La rete funziona: da nord a sud, la mappa degli eventi è omogenea. “Per partecipare – dice Bogliolo - l'unica cosa che serve è la voglia dell'insegnante. Non ci sono scuse legate alla dotazione e alla connettività. Ci sono mille modi di fare coding, con e senza computer. E a costo zero”. Il coding senza computer? “In Sicilia, una scuola ha dipinto mille magliette con le bolle colorate simbolo di CodeWeek e hanno coinvolto il Paese in un flashmob. Non è tanto importante l'attività di programmazione, quanto creare un coinvolgimento emotivo. Solo così si lascia il segno e si avrà un impatto duraturo”.

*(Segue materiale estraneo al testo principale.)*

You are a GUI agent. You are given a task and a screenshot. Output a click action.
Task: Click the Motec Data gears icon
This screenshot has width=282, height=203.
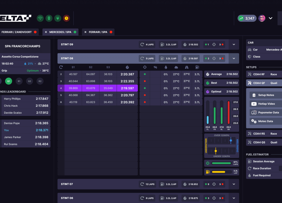254,121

Quanto si studia il coding nelle scuole italiane
Se è dalle scuole che si parte, qual è il bilancio di 'Programma il Futuro'?. Per l'anno scolastico 2016-2017, gli obiettivi erano due: coinvolgere almeno il 40% degli istituti scolastici e svolgere almeno 10 ore di attività nel 9% delle classi. I risultati sono stati ampiamente superati: il programma ha toccato 5856 scuole, pari al 71% del totale. E il 22% delle classi ha fatto almeno 10 ore di coding.
Sono stati coinvolti 25.828 insegnanti (quasi il doppio rispetto all'anno scolastico precedente) e 1,6 milioni di studenti (il 60% in più). Si sono moltiplicate anche le ore di programmazione: nel 2016-2017 sono state 22,4 milioni, più del doppio della somma dei due anni precedenti. Ogni studente ha così potuto svolgere, in media, 13 ore e mezzo di coding.
“Finalmente l’Italia si è svegliata”
"Finalmente ci siamo svegliati e resi conto che ci sono competenze che i nostri ragazzi devono avere" spiega Giorgio Ventre, coordinatore di Programma il Futuro e professore di Sistemi di elaborazione delle informazioni all'Università Federico II di Napoli, "in tutta Europa l'attenzione al tema della trasformazione digitale è massima. Ma per fare trasformazione digitale, bisogna saper programmare". Per Ventre imparare il coding “è l'acquisizione di una competenza di ragionamento, è il pensiero computazionale. Non possiamo fare Industria 4.0 se non sappiamo come funziona un computer”.
Ma quanto si studia coding nelle scuole? "Con la ministra Giannini la raccomandazione erano 60 ore di coding l'anno. Ma non è questione di quantità. La battaglia vera è avere delle linee guida forti che diano alle scuole un percorso chiaro". Insomma, non basta il milione e 600 mila ragazzi coinvolti nel 2016 da Programma il Futuro. "Dobbiamo coinvolgere tutti, non una percentuale. Il 100% dei ragazzi deve studiare pensiero computazionale, allo stesso modo con cui si studiano il Teorema di Pitagora e le equazioni di secondo grado".
Per Ventre "si deve portare a regime un processo che è stato bellissimo, ma quasi di natura prototipale e renderlo normale, facendo in modo che il digitale sia stabilmente presente nella scuola". E l'importanza del coding e del pensiero computazionale non è sfuggita alle aziende, soprattutto per quello che riguarda la formazione. “Alla Developer Academy - spiega sempre Ventre - non stiamo prendendo solo studenti che studino Ingegneria Informatica o Scienze, ma anche studenti di Filosofia, Medicina, Scienze della Comunicazione, Economia. L'obiettivo? Fare in modo che gli evangelizzatori digitali siano in tutte le professioni". A spingere sull'alfabetizzazione digitale in Italia sono stati e sono anche i Coderdojo, palestre di programmazione gratuite per bambini organizzati da volontari. "Sono stati molto importanti. Sono serviti a "rompere il ghiaccio". Veri momenti di rottura".